The discomfort of everything could not be saved.

A pop trio called AJR, who Messing and Key made known for writing and producing songs from their own living room, performed “Bummerland,” as if the jokes weren’t writing themselves.

Yes, they had booked Barbra Streisand, but only for voice-over. She teased that she would sing a song she performed for three presidents, and was excited to turn Biden into the fourth and then archive footage of her “Happy Days” belt at a concert she played years ago. What was that about “Bummerland?”

A pop trio called AJR, who Messing and Key made known for writing and producing songs from their own living room, performed “Bummerland,” as if the jokes weren’t writing themselves.

Kal Penn came together to talk about the famous bagels of … New Jersey (?), And the similarities between the possibility offered by America and being an actor. Will.i.am acted, which I can say for sure no one wanted.

Towards the end, we were blessed by the presence of Cher, who delivered a delicious speech before synchronizing her lips with her ballad “I Hope You Find It” from different areas of her home, not much different from a filmed music video that I, a 13-year-old, would do in my own living room tuning my lips to a Cher song.

The truth is, I think I was assigned this review to a stranger, which is certainly easy to do, especially considering the random list and the sadness of trying to augment people on a Zoom video. Instead of clapping, you have Deb and Keeg squealing and squealing about how good each performer was. There was no cheer or laughter, but there was that chaste sound of video failures that we all know now.

But there was legitimately something nice about it, even uplifting.

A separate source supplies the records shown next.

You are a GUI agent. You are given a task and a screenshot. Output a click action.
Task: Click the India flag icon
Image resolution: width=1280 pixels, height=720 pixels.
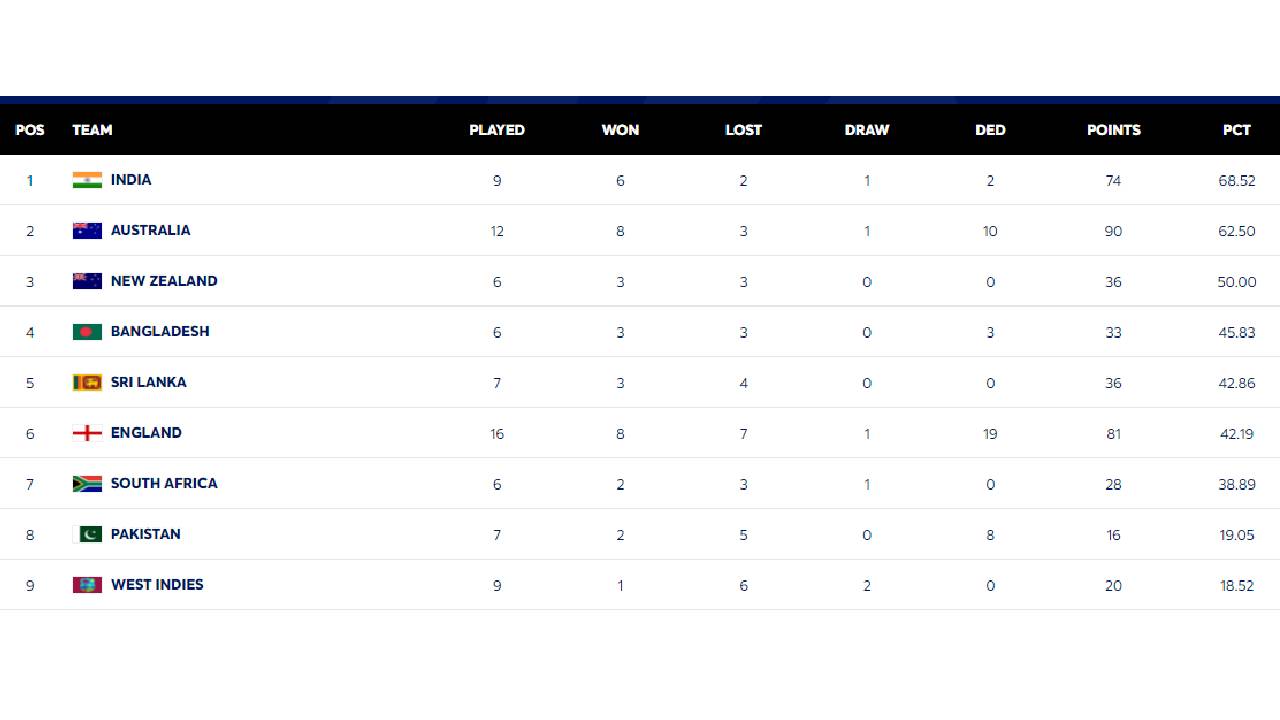coord(87,180)
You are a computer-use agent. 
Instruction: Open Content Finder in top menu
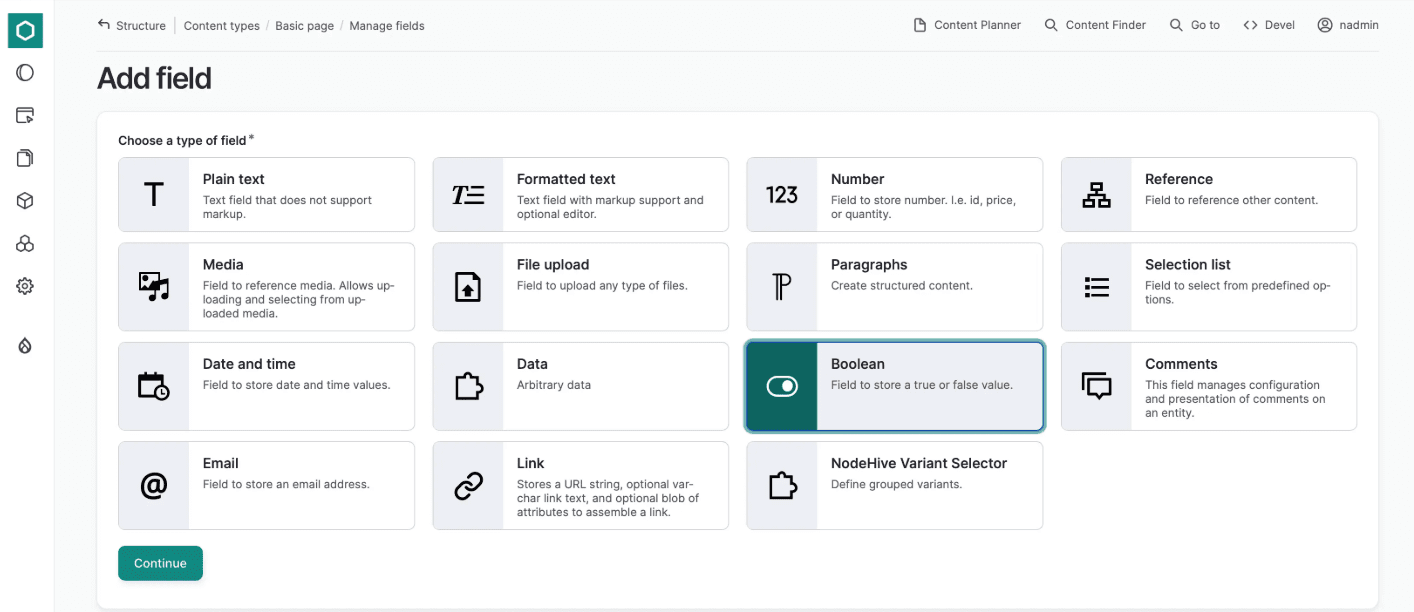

The first performer, for example, was Ben Harper, who sang the magnificent song “With My Two Hands.” It has a beautiful and attractive cadence, with lyrics like, “I can make peace on Earth with my own hands / I can clean the earth with my own hands / I can reach you with my own hands.”

Right now it’s a surreal message. It is very necessary, but it can only be metaphorical. We can’t do anything with our own hands (at least not without a disinfectant tub and diligent COVID testing), but it’s an appropriate message.

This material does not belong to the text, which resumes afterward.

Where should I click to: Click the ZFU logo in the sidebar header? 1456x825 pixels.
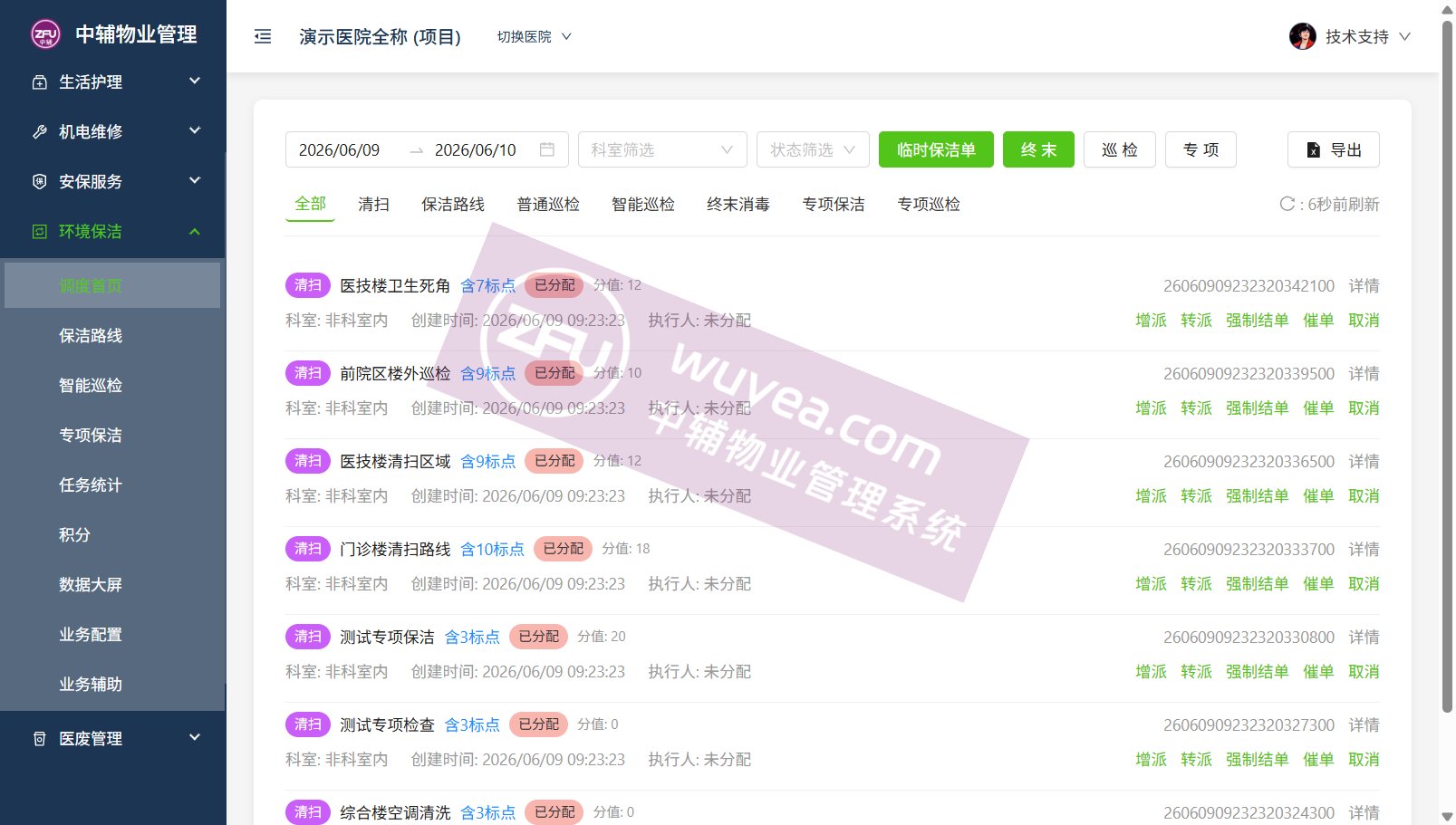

In recent weeks, we have all received strong and clear marching orders that every person who wants to end this current national nightmare will have to actively participate in the excavation of ourselves. This will only be possible if there is support: from the government, from the community. And it will only be possible if there is empathy, a new concept these days.

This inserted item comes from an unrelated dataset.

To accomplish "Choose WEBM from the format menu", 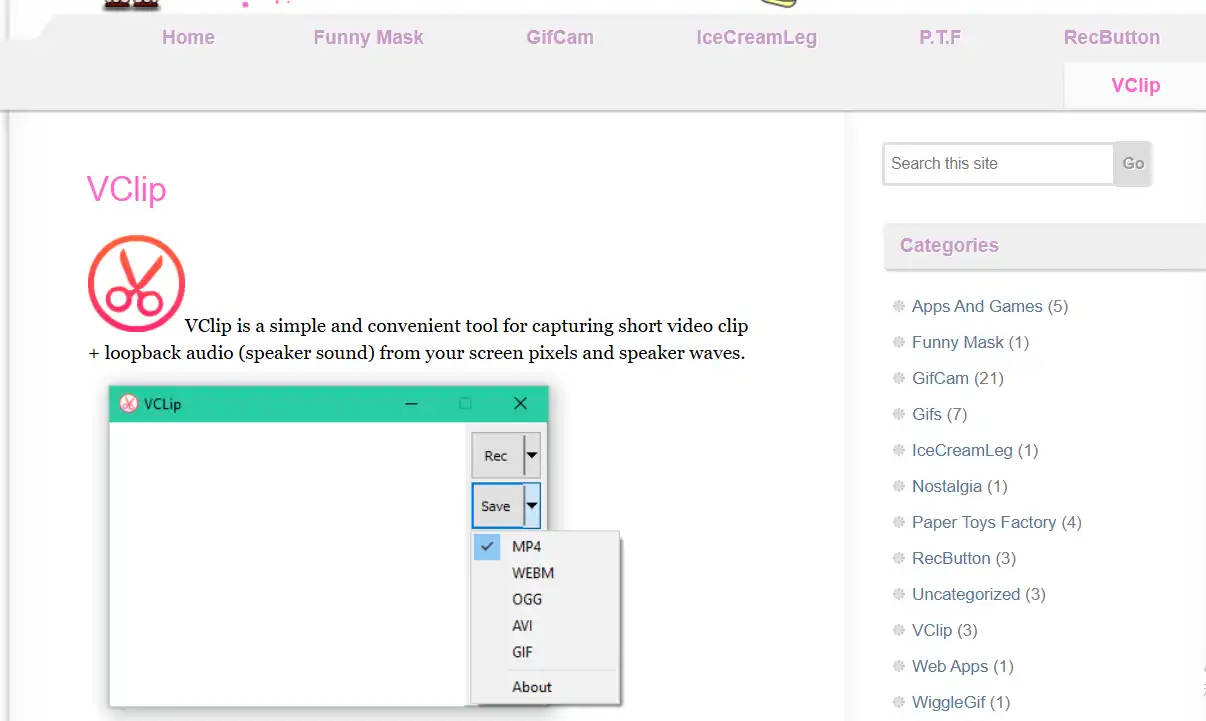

The final chorus of the song changes the lyrics to “with ours he has two hands. “Maybe the inches of ice that have formed on my heart over the last four years are really starting to thaw, because I found myself touched.

Carole King sat at the piano and performed “You Got Got Friend.” James Taylor toured while singing his own version of “America, the Beautiful.” There is no time when looking at any of these things is not the highlight of any day. They were lovely.

But just when they were beating us, the grand finale started and made us exasperated again that we were even doing it. As they did after the remarkable and impressive National Democratic Convention — a triumph of ingenuity and democracy — this concert inexplicably ended with a DJ.

This time it was DJ Cassidy instead of Diplo, but it was so weird to be watching a person on a YouTube sized screen popping up dance music as if we were all together on a stage ready to go to the party and not be seated on the same spot on the couch where we’ve been for the past 11 months, paying half attention while scrolling through Twitter.

I don’t know what we ever want from these celebrity-politics events that happen every four years and I definitely don’t know what we want from them in a pandemic.

Perhaps we can only say that it was the last inaugural act of Wednesday’s big show, which will star Lady Gaga, Tom Hanks, Jennifer Lopez, Justin Timberlake and the definitive headliner: the rescue of the United States of America from its current hell of fire. It didn’t matter if you missed it, but seeing that you were sure to get more excited about the main event.